The 130/150/170 Kooka cranks I got from pdc have been an amazing addition to my 36-er setup. Kind of a lazy man’s guni, I can swap the pedals and adjust the seat in under 2 minutes, making the setup extremely adaptable on long rides.
I logged a lot of miles last summer and fall, and noticed I was spending the significant majority of my time at the 130 setting, using the 150s only for extended climbs, and the 170s only for long steep (brakeless) descents. Meanwhile, I was hearing more and more about the speed and distance advantages of even shorter lengths.
So I decided to get another set of holes drilled, to make the cranks 110/130/150/170. I finally got them set up on my Hunter 36 today, and boy are they fun. They’re 15cm shorter than the shortest I’ve ever ridden on a 36, and they were definitely a little squirrely at first. I need to log some miles, some climbing, and some free-mounting practice, but hopefully by spring I’ll feel as comfortable at the 110 length as I do today at the 130.
Hooray for short (with the ability to become long) cranks! Thanks again to pdc for having and executing on this idea in the first place. Glad I got 'em while the getting was good.
Great to see your having so much fun with those cranks.
Sorry, I missed the initial thread about these(if there was one), but can you tell me if PDC did the drilling, or did you go to a shop up in your neck of the woods for the drilling of the additional hole?
Are Kookas, the only cranks you can do this with? I know there hard to find.
I ask only for my own curiosity. I still don’t have a Coker, but the concept intrigues me.
There were actually a couple different threads started by pdc on this topic, but the original one is here. Do the “find all threads started by…” thing and you can see some of the other discussion. In all cases, pdc helped arrange for the drilling via a very skilled machinist. I thought about having the fourth set done locally, but decided it was not worth the risk, so sent them back to the original machinist and have no regrets with that decision. I think there are other cranks that would be okay for multiple drillings, but it’s not something I’ve ever researched. I hadn’t thought of the concept at all until pdc’s thread came along, after which I could think of little else. You can still find Kookas on ebay and other online sources, but they’re getting rarer. PDC just ran into a nest of them somehow, and was nice enough to secure the lot of them for the unicyclist community.
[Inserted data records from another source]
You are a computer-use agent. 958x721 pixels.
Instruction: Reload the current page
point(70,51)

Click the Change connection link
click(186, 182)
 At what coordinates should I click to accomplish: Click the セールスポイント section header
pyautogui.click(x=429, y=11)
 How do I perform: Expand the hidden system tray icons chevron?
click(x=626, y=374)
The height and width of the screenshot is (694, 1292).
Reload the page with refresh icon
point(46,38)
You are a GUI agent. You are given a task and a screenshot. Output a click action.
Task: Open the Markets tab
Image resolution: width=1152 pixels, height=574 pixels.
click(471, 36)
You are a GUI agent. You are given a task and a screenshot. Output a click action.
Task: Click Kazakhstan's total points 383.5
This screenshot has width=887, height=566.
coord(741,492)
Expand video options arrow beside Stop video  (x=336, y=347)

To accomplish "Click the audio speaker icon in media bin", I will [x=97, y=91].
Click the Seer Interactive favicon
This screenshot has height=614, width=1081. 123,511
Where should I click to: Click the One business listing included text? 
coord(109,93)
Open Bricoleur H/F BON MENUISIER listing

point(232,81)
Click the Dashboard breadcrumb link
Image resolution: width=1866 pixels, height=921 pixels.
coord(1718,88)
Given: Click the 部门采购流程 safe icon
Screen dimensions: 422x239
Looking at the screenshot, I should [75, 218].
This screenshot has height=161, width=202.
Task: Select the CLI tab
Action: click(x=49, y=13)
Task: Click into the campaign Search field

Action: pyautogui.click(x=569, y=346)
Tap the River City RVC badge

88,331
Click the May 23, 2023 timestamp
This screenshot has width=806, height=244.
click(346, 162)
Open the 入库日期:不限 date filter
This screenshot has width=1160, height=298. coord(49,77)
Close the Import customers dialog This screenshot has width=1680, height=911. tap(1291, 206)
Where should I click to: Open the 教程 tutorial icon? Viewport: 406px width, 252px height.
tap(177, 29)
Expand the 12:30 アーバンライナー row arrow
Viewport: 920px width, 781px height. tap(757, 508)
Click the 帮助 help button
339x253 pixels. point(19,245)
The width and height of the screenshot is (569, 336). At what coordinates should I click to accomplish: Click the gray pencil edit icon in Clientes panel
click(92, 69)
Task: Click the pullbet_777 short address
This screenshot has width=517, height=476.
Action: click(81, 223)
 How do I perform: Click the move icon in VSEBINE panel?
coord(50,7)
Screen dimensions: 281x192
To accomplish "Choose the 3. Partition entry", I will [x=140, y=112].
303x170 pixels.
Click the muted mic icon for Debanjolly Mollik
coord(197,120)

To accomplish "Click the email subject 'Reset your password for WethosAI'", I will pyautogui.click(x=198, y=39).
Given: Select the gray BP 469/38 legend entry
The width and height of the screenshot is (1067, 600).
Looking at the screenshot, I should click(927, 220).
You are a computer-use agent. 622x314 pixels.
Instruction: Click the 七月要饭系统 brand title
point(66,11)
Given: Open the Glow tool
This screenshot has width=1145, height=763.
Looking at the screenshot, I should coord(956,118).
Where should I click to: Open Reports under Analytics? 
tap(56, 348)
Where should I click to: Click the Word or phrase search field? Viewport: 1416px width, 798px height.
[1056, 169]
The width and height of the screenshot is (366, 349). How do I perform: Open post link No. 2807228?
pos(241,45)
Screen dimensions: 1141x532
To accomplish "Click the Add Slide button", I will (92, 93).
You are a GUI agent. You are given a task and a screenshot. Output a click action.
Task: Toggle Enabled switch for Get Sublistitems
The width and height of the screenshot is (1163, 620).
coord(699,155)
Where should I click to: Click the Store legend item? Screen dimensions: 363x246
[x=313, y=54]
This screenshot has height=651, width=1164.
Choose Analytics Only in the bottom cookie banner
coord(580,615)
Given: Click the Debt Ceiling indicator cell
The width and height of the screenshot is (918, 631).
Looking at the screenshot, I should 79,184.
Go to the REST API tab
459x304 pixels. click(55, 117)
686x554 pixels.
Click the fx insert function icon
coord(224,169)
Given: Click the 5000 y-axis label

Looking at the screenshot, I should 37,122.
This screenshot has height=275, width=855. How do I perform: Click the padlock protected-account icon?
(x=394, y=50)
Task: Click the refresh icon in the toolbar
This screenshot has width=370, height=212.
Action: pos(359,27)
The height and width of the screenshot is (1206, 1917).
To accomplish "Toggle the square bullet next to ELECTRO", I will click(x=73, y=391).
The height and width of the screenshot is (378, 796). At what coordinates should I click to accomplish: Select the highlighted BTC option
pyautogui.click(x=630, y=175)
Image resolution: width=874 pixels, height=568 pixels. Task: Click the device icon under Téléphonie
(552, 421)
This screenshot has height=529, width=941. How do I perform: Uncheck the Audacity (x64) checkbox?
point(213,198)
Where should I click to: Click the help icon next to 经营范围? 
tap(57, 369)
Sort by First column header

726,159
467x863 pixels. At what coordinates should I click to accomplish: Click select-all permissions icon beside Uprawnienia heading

It fit perfectly…the outside of the hole closest to the hub exactly touches the “bend line” where the plane of the crank’s surface shifts slightly. I was too hopped up on pho when I did the job today, so forgot to take pictures of the cranks before they were mounted. We can pull the pedal for an official JC inspection as soon as we get together for that saddle-building session. This weekend perhaps?
The new 2008 DualCross Pro with the NiMH battery. They also have a diffuser option for the DualCross Pro now. The diffusers are lenses that stick (adhesive) to the stock lens and give a more wide angle light spread. Wider angle spread with an LED is nice. Very few LED lights have a wide angle option. I just got the light. I’m waiting on the helmet mount to get here (had to order it separately).
Tom,
They look great. Keep your shoe laces tucked in. I haven’t actively looked for old Kookas in a while. Were I to find some sets, I might do another round of them. If the Isis hubs become a 36er standard or option (is the Quax 36er Isis?), then the 2 hole KH cranks (125mm 150mm) would be very nice. If someone else comes up with some they need drilled I or Tom could put them in touch with a machinist. He has a jig made specifically for drilling that make of Kooka cranks. I have the tooling (drill and taps) and could make them avalable.
Well, getting towards the length anyway… surely 100s are the length!
Tom - How do you find the large amount of extra crank spinning next to your heel? At 110s setting you must be going quite fast - is there no fear of catching them on your foot?
You already have the £800 Schlumpf. Clicking the button costs nothing. Things don’t get much cheaper than that!
I thought the thread was about finding a machine shop or bike shop that could put threadded holes in cranks. The point being that there are other options to buying pre-drilled Kookas from the USA.
Thanks Sam…you are one of a few people that have inspired me to go shorter. I’ll look at the 100s after I have the 110s wired.
I have had zero problems with “the nub” while spinning. The only place it comes into play is during mounting. If your foot lands too far in on the pedal and you don’t adjust before the first trip around, the nub can knock your foot off when it comes around. The good news is you don’t have any speed going yet. The bad news is it makes you look like a klutz whilst mounting, but that is something I made my peace with long ago.